The bad encounter happened this way. A man was driving at dawn on a road that's not far from Thailand's Khao Yai National Park. He was apparently indifferent to the "signs telling drivers to beware of wild animals." He was speeding when he hit the hind legs of an elephant. The massive beast exploded with anger ("YOU HIT ME!"), stomped on the car, destroyed its engine, and crushed the life out of its driver.
Lieutenant Colonel Kemchat Paedkaew told reporters that the dead man was unfamiliar with the area, but instead of devoting his attention on an unknown world (a world that includes 10,000-pound animals), he, judging from the evidence, firmly kept within the sealed and seemingly safe world of his 4000-pound vehicle. There is, of course, a whole Dutch traffic engineering school that has as its primary concern the awareness (or state of mind) of drivers. Cars, it is believed, are built to close you in. Automakers even advertise the peace and quiet that can be enjoyed in their machines. This serenity only increases the disconnection between driver and other drivers, the driver and other worlds. And the more machine there is, the greater the entombment of the driver. SUVs are mini pyramids.
“Elephants don’t come out during the day but they start coming out when it gets dark,” said the lieutenant colonel. The accident happened at dawn. There are two ways of thinking about it. One, the elephant killed the driver in blind rage.
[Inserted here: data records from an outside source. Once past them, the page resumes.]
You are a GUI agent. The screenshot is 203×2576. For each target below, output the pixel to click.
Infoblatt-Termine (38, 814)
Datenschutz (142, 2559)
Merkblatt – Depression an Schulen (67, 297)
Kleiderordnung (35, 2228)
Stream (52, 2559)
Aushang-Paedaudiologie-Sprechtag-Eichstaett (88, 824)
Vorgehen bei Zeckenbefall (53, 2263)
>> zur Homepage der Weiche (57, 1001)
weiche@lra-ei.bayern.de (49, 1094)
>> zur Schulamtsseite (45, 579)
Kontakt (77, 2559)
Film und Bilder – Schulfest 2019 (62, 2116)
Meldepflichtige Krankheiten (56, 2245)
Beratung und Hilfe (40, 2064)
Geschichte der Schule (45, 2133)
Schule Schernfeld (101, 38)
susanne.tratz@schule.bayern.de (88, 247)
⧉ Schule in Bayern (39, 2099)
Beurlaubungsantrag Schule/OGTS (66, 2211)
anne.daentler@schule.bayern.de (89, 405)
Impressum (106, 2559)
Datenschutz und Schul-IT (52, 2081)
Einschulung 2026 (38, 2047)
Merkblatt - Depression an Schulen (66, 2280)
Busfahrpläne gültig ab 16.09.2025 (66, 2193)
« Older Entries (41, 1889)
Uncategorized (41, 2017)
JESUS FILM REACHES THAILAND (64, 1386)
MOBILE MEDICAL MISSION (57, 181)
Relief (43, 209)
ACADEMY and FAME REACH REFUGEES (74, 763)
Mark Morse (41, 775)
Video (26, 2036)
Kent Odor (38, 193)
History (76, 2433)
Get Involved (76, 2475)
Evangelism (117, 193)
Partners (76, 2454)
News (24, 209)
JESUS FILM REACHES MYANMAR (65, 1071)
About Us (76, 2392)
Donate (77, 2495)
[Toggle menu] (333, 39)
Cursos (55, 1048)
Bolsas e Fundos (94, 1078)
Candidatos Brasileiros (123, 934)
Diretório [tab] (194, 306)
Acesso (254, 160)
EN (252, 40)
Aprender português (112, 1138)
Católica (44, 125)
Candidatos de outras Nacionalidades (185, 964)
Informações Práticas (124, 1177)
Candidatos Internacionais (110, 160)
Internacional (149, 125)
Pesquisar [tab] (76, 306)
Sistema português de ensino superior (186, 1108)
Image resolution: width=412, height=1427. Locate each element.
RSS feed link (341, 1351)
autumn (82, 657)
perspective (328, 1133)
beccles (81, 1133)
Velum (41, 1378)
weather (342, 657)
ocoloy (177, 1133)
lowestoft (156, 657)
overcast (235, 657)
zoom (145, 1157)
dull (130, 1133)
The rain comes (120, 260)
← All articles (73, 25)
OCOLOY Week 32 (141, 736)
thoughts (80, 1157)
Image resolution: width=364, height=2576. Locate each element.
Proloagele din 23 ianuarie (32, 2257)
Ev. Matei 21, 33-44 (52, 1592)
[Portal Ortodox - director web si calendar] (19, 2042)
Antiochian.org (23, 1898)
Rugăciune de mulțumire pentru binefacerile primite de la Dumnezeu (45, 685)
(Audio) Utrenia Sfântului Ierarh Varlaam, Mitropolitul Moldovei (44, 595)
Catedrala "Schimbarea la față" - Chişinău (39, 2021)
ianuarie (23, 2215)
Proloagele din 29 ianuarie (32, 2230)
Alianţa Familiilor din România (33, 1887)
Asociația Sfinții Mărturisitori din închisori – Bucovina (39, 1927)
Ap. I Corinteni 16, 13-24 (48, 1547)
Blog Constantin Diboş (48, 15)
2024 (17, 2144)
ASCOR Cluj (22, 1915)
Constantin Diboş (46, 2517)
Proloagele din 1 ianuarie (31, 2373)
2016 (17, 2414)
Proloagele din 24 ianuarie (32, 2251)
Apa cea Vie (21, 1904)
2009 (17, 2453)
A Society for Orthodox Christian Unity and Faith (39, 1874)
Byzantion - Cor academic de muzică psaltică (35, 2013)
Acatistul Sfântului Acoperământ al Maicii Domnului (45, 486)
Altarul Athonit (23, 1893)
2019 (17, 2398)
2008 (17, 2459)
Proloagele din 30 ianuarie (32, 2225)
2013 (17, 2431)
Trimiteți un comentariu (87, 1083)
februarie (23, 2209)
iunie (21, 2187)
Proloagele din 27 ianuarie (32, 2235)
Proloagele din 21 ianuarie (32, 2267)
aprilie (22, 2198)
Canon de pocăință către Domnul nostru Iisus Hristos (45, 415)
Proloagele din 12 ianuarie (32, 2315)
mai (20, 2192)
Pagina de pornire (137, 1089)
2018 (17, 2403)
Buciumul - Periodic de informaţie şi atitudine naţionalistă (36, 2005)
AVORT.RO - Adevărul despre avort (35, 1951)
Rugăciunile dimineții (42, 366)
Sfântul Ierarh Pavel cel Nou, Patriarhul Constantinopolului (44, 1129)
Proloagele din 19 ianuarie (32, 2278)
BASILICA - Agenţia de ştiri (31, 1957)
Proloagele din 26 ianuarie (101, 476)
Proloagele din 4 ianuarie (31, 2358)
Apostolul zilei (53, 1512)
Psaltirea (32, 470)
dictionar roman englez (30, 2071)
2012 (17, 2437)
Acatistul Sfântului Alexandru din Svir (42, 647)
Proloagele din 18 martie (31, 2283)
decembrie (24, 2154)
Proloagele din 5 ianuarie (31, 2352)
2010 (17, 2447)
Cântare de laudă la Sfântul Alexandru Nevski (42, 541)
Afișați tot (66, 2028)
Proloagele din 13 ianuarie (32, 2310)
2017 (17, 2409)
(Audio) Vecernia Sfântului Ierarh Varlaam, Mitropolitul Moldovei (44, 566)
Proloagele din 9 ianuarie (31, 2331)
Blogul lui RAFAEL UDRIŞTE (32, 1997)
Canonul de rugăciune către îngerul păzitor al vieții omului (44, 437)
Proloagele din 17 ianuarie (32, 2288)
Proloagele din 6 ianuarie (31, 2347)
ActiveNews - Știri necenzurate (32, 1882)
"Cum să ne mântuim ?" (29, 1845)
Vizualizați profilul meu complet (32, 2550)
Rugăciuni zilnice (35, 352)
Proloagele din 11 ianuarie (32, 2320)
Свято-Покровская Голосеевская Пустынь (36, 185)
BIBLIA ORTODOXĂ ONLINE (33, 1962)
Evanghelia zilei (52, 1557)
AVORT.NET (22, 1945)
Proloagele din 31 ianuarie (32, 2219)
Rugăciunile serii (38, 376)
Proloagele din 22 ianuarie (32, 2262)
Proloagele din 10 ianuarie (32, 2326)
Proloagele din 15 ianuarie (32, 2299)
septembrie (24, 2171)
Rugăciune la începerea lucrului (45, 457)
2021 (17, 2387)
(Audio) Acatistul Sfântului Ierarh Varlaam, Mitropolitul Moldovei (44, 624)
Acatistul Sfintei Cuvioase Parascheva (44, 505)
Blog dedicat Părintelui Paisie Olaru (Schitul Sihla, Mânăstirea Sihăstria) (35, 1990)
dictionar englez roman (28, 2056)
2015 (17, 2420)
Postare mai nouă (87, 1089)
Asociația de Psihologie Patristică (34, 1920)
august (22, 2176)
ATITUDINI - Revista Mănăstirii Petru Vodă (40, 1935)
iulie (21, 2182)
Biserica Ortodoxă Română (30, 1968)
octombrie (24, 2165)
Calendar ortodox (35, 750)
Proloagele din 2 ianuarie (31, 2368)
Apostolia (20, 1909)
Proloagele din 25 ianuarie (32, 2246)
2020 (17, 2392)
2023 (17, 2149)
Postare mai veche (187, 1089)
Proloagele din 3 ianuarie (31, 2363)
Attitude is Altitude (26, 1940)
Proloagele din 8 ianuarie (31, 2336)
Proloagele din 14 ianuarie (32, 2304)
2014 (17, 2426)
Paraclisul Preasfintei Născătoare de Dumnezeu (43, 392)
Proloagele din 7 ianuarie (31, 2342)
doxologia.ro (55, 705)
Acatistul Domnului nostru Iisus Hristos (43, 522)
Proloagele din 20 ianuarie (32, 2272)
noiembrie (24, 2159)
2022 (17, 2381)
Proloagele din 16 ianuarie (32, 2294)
Two, the elephant differentiated the animate from the inanimate, the human life from the lifeless car. If two is the case, then let's give it some thought (one tells us nothing but that the elephant was majorly pissed at being hit hard).
The huge animal could have just destroyed the engine, left it at that, and returned to the jungle in a huff. But it seems he/she knew this was not enough. The problem wasn't, according to this mad elephant's thinking, just the thing (metal, plastic, rubber) but the human in it (mind, guts, blood). Is it possible that certain animals know us as the animal that is too often using or in things. The animal that wears things, lives in things, moves in things, points things at other animals?
Did the elephant know that the will is not in the motorcar? Think of it this way: human babies can distinguish between toy animals and real ones. They know almost right away what wills and what does not. The child also knows that to will is to feel. Surely an elephant, with its huge brain and many memories and funerals, can also make this important distinction. The car did not hit him/her. This man did. He must die now.
The angry elephant "was guided back into the park and is being looked after by officials there."